> [RECORDS FOR THIS EXERCISE]:
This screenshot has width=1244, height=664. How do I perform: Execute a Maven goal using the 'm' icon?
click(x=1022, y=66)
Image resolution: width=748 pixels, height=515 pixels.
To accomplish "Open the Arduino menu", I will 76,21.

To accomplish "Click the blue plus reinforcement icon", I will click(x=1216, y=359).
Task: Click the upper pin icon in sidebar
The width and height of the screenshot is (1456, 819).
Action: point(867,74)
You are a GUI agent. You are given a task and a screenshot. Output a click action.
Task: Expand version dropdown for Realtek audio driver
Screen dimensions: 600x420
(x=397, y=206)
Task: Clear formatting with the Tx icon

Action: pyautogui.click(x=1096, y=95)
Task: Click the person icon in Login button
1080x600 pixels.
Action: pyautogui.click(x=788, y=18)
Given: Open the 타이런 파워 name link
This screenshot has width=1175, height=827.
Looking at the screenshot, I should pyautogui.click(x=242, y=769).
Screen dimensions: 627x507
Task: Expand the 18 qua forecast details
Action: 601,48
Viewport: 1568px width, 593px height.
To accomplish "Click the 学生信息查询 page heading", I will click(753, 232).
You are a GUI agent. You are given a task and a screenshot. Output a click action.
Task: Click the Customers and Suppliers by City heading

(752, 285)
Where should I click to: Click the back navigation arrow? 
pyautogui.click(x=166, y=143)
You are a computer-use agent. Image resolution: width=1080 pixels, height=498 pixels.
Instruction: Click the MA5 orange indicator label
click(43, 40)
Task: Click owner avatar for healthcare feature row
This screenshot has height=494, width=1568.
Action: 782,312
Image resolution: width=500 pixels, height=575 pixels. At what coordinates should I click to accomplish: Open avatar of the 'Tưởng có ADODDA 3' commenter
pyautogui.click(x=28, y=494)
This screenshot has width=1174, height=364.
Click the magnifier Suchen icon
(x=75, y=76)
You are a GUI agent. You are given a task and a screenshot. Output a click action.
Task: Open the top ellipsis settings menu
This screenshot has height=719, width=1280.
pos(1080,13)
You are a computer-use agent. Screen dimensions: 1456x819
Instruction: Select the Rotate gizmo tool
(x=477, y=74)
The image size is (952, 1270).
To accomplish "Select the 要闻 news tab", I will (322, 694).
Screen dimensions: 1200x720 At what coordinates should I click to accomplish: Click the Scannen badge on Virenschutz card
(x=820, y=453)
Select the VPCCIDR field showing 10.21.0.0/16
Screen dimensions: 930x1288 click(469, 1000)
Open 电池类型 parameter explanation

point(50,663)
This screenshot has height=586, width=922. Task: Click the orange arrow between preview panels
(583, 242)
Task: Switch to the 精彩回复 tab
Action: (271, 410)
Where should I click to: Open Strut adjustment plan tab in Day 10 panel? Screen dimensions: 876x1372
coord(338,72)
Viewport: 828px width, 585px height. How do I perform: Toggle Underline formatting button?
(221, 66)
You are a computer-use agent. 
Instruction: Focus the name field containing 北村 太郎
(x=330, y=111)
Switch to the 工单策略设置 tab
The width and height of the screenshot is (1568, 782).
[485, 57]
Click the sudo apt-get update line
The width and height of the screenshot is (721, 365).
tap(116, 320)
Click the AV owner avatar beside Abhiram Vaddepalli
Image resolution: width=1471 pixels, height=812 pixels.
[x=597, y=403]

> [STATED GOAL]: Present every line of the records above as a Markdown table with two columns, Row and Text. Number the rows in order and omit blank lines.

> [TASK ANSWER]:
| Row | Text |
|---|---|
| 1 | This screenshot has width=1244, height=664. How do I perform: Execute a Maven goal using the 'm' icon? |
| 2 | click(x=1022, y=66) |
| 3 | Image resolution: width=748 pixels, height=515 pixels. |
| 4 | To accomplish "Open the Arduino menu", I will 76,21. |
| 5 | To accomplish "Click the blue plus reinforcement icon", I will click(x=1216, y=359). |
| 6 | Task: Click the upper pin icon in sidebar |
| 7 | The width and height of the screenshot is (1456, 819). |
| 8 | Action: point(867,74) |
| 9 | You are a GUI agent. You are given a task and a screenshot. Output a click action. |
| 10 | Task: Expand version dropdown for Realtek audio driver |
| 11 | Screen dimensions: 600x420 |
| 12 | (x=397, y=206) |
| 13 | Task: Clear formatting with the Tx icon |
| 14 | Action: pyautogui.click(x=1096, y=95) |
| 15 | Task: Click the person icon in Login button |
| 16 | 1080x600 pixels. |
| 17 | Action: pyautogui.click(x=788, y=18) |
| 18 | Given: Open the 타이런 파워 name link |
| 19 | This screenshot has width=1175, height=827. |
| 20 | Looking at the screenshot, I should pyautogui.click(x=242, y=769). |
| 21 | Screen dimensions: 627x507 |
| 22 | Task: Expand the 18 qua forecast details |
| 23 | Action: 601,48 |
| 24 | Viewport: 1568px width, 593px height. |
| 25 | To accomplish "Click the 学生信息查询 page heading", I will click(753, 232). |
| 26 | You are a GUI agent. You are given a task and a screenshot. Output a click action. |
| 27 | Task: Click the Customers and Suppliers by City heading |
| 28 | (752, 285) |
| 29 | Where should I click to: Click the back navigation arrow?  |
| 30 | pyautogui.click(x=166, y=143) |
| 31 | You are a computer-use agent. Image resolution: width=1080 pixels, height=498 pixels. |
| 32 | Instruction: Click the MA5 orange indicator label |
| 33 | click(43, 40) |
| 34 | Task: Click owner avatar for healthcare feature row |
| 35 | This screenshot has height=494, width=1568. |
| 36 | Action: 782,312 |
| 37 | Image resolution: width=500 pixels, height=575 pixels. At what coordinates should I click to accomplish: Open avatar of the 'Tưởng có ADODDA 3' commenter |
| 38 | pyautogui.click(x=28, y=494) |
| 39 | This screenshot has width=1174, height=364. |
| 40 | Click the magnifier Suchen icon |
| 41 | (x=75, y=76) |
| 42 | You are a GUI agent. You are given a task and a screenshot. Output a click action. |
| 43 | Task: Open the top ellipsis settings menu |
| 44 | This screenshot has height=719, width=1280. |
| 45 | pos(1080,13) |
| 46 | You are a computer-use agent. Screen dimensions: 1456x819 |
| 47 | Instruction: Select the Rotate gizmo tool |
| 48 | (x=477, y=74) |
| 49 | The image size is (952, 1270). |
| 50 | To accomplish "Select the 要闻 news tab", I will (322, 694). |
| 51 | Screen dimensions: 1200x720 At what coordinates should I click to accomplish: Click the Scannen badge on Virenschutz card |
| 52 | (x=820, y=453) |
| 53 | Select the VPCCIDR field showing 10.21.0.0/16 |
| 54 | Screen dimensions: 930x1288 click(469, 1000) |
| 55 | Open 电池类型 parameter explanation |
| 56 | point(50,663) |
| 57 | This screenshot has height=586, width=922. Task: Click the orange arrow between preview panels |
| 58 | (583, 242) |
| 59 | Task: Switch to the 精彩回复 tab |
| 60 | Action: (271, 410) |
| 61 | Where should I click to: Open Strut adjustment plan tab in Day 10 panel? Screen dimensions: 876x1372 |
| 62 | coord(338,72) |
| 63 | Viewport: 828px width, 585px height. How do I perform: Toggle Underline formatting button? |
| 64 | (221, 66) |
| 65 | You are a computer-use agent.  |
| 66 | Instruction: Focus the name field containing 北村 太郎 |
| 67 | (x=330, y=111) |
| 68 | Switch to the 工单策略设置 tab |
| 69 | The width and height of the screenshot is (1568, 782). |
| 70 | [485, 57] |
| 71 | Click the sudo apt-get update line |
| 72 | The width and height of the screenshot is (721, 365). |
| 73 | tap(116, 320) |
| 74 | Click the AV owner avatar beside Abhiram Vaddepalli |
| 75 | Image resolution: width=1471 pixels, height=812 pixels. |
| 76 | [x=597, y=403] |